Das gilt besonders für die sogenannten Wafer, jene empfindlichen Silizium-Scheiben, aus denen die Bauteile gefertigt werden. Das Problem: Je dünner die Wafer sind, desto leichter werden sie durch Stöße oder Hitze zerstört. Trotzdem müssen Kupferschichten zur Kühlung oder Silberkontakte aufgebracht werden. Flüssig sind diese Metalle mehr als 960 Grad Celsius heiß – zu viel für die Wafer.

Mit einer neuen Technik des Regensburger Unternehmens Reinhausen Plasma wird das anders. Deren Entwickler haben das Kunststück vollbracht, glühendes Kupfer oder andere heiße Werkstoffe auf wärmeempfindliche Materialien aufzubringen, ohne diese zu zerstören.

Neuartige Beschichtung elektronischer Bauteile

Plasmadust nennt Reinhausen das Verfahren. Dafür erhitzen die Ingenieure unvorstellbar feines Metallpulver gewissermaßen Körnchen für Körnchen und schleudern es auf die Unterlage. Das Pulver wird dafür mithilfe eines Trägergases – etwa Stickstoff – durch die Flamme eines Plasmabrenners geschossen. Da die Partikel so klein sind, kühlen sie ab, ehe das Ziel zerstört wird. Selbst Papier lässt sich auf diese Art beschichten.

Die Kunst ist, Klumpenbildung zu vermeiden. „Das Pulver wird in homöopathischen Dosen durch die Flamme geschickt“, sagt Klaus Forster, Chief Operating Officer des Unternehmens. Wichtig für die Güte der Beschichtung sind noch Größe, Form und Geschwindigkeit der Partikel. „Diese Parameter sind für jeden Fall anders“, sagt Forster.
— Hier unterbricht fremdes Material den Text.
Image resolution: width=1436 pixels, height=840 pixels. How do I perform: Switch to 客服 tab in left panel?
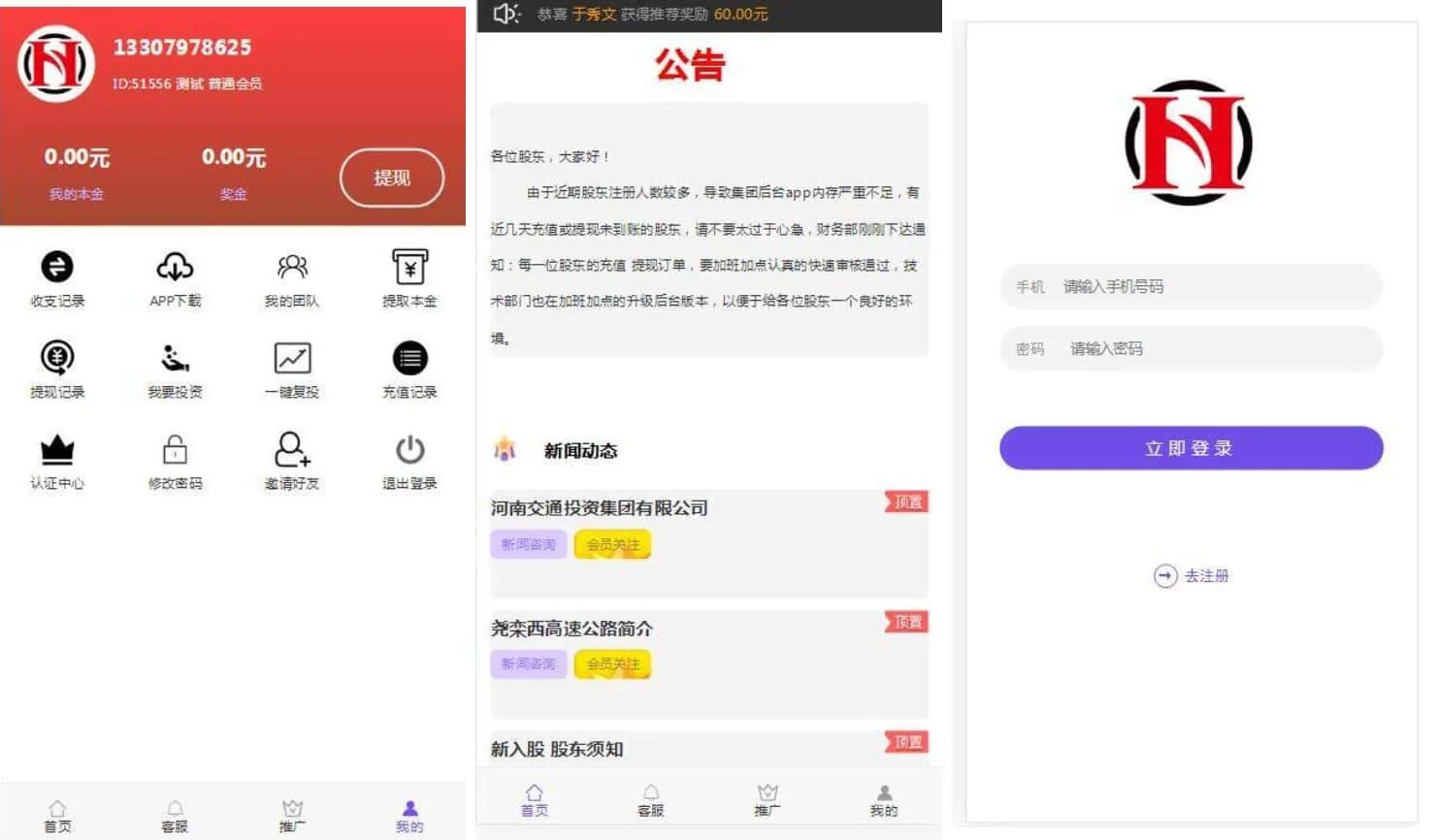(x=175, y=816)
Reinhausen und der Halbleiterher-steller Infineon sind eine Entwicklungskooperation eingegangen, um Plasmadust für die Halbleitertechnik verfügbar zu machen.

Auf der Rückseite von Solarzellen werden auf diese Weise bereits Silberkontakte aufgetragen. Das verbessert den Wirkungsgrad und senkt die Kosten, weil Plasmadust weniger Energie verbraucht als herkömmliche Techniken. „Zudem brauchen wir kein Lösemittel“, sagt Forster.

Große Chancen rechnet sich der COO in der Elektromobilität aus. Mit Plasmadust könnten ganze Kabelbäume durch Leiterbahnen ersetzt werden.